#### [EXERCISE]
Edit the data from the line with "Where should I" to the line with "(x=357, y=692)", replacing "Solana" with "Ethereum" and keeping everything else the same. Leave the pictures out of your answer.

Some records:
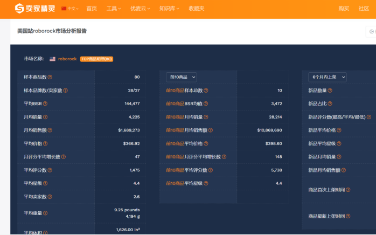Screen dimensions: 376x235
Task: Click the TOP商品明细(80) badge
Action: (96, 59)
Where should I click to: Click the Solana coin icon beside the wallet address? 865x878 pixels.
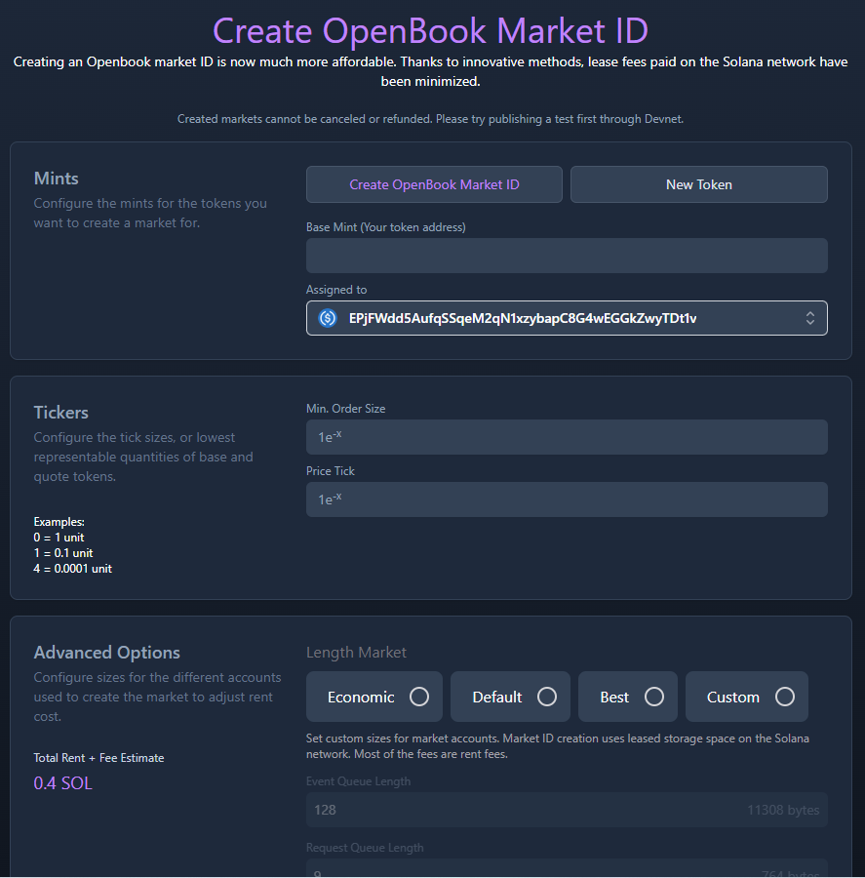click(x=327, y=318)
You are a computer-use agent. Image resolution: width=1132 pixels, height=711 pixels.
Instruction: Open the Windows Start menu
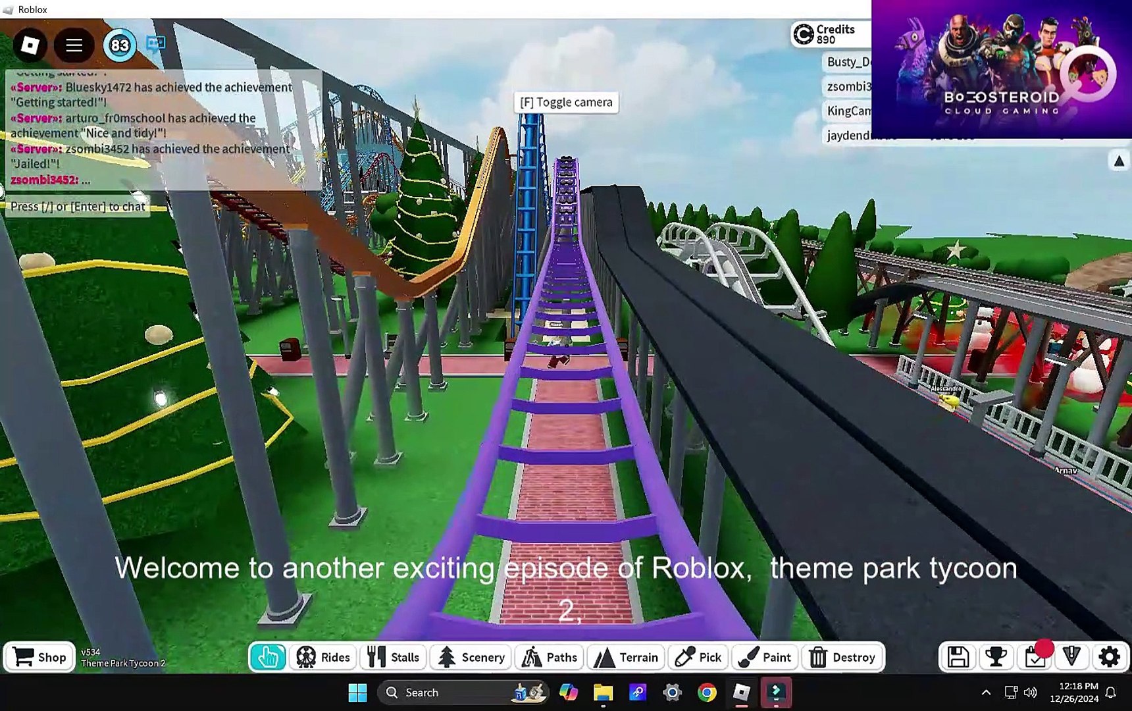(x=357, y=692)
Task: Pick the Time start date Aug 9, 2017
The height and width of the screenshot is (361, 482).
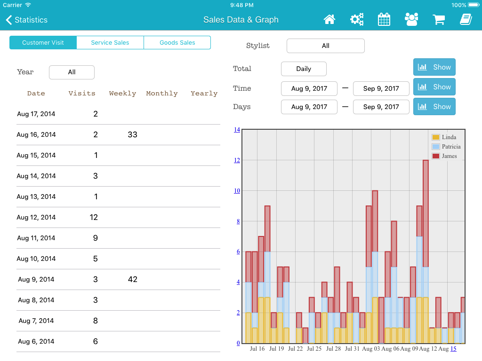Action: pos(309,89)
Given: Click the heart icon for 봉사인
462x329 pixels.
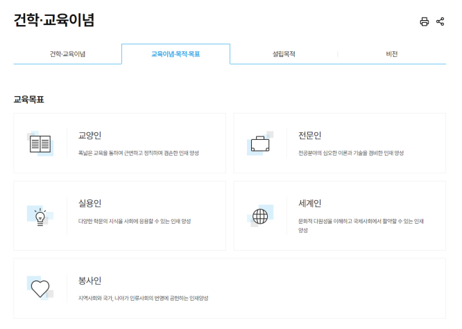Looking at the screenshot, I should [40, 288].
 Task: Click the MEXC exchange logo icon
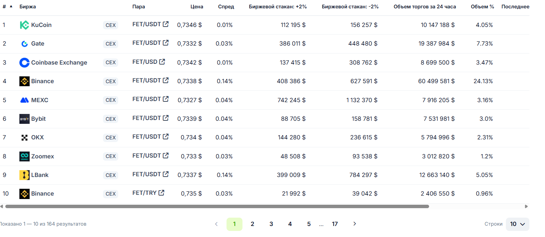coord(24,100)
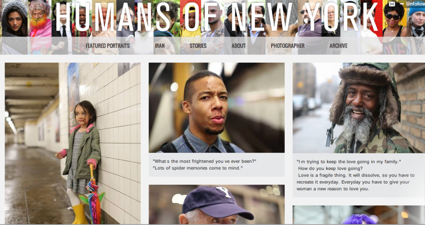Select About in the navigation
The width and height of the screenshot is (425, 225).
tap(239, 46)
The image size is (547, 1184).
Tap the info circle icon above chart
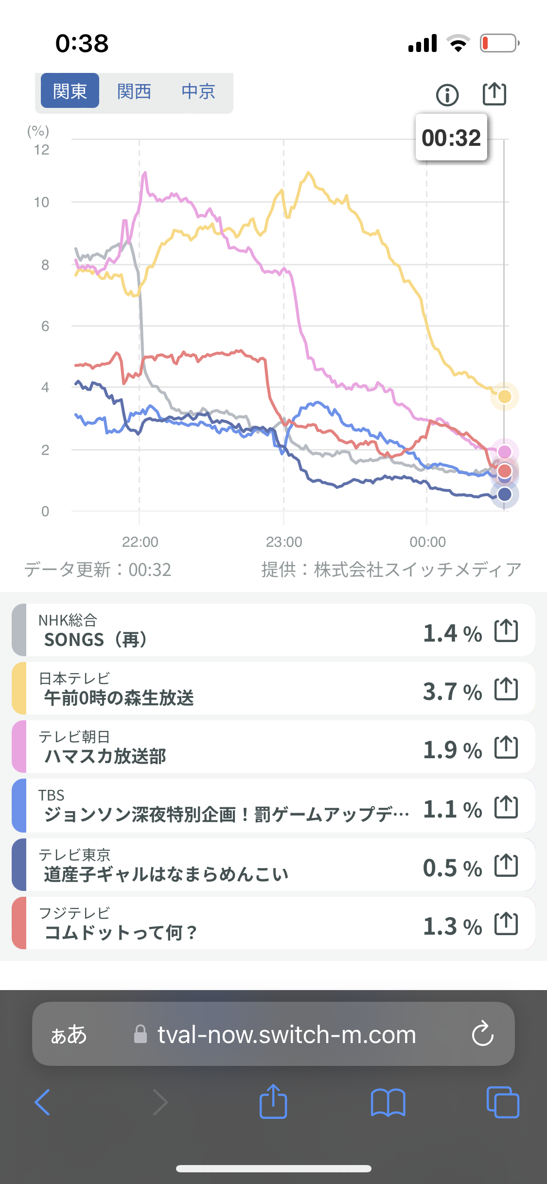[447, 95]
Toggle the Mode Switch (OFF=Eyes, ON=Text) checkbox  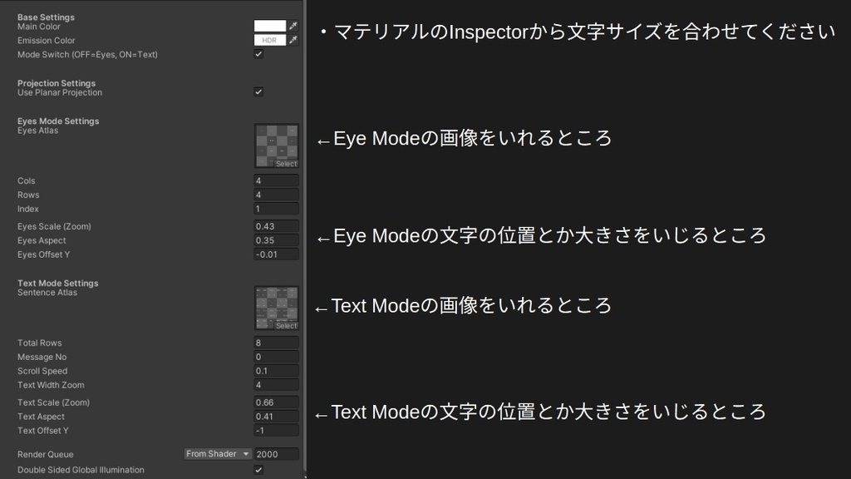pyautogui.click(x=258, y=54)
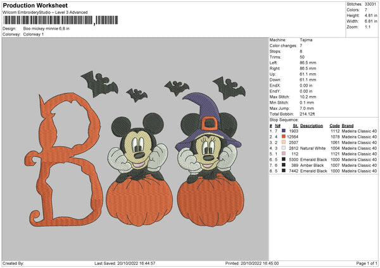The image size is (380, 268).
Task: Click the Stitches count value 33031
Action: coord(369,4)
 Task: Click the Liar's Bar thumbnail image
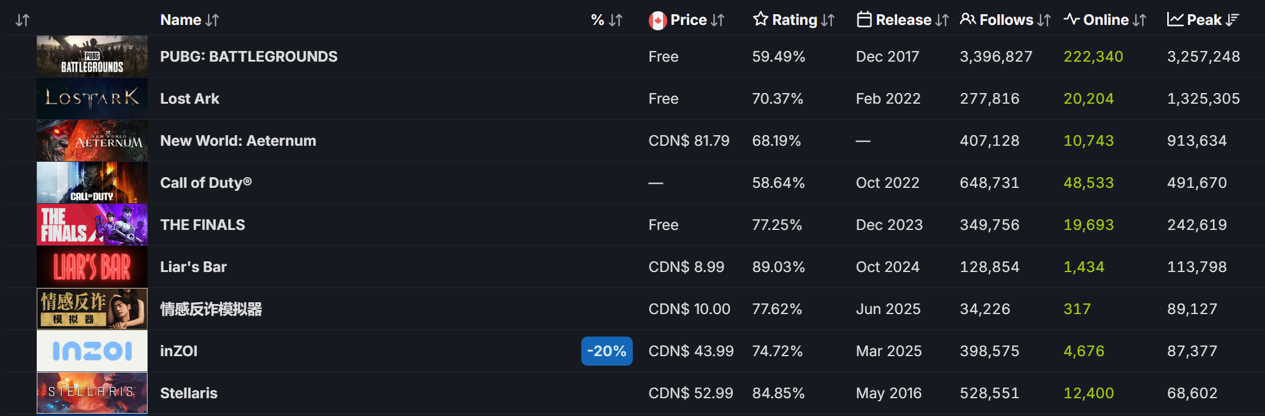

#### [FINISHED EXERCISE]
Where should I click to: Click the Ethereum coin icon beside the wallet address? 865x878 pixels.
click(x=327, y=318)
You are a computer-use agent. Image resolution: width=1132 pixels, height=711 pixels.
Instruction: Open the Windows Start menu
(x=357, y=692)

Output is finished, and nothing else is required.